### [Aim of the exercise]
Rewrite every row below, substituting "screen capture" for "screenshot" and leaving everything else unchanged.

### [Input]
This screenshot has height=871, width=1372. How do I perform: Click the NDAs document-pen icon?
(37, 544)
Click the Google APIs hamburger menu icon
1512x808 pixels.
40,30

### [Reply]
This screen capture has height=871, width=1372. How do I perform: Click the NDAs document-pen icon?
(37, 544)
Click the Google APIs hamburger menu icon
1512x808 pixels.
40,30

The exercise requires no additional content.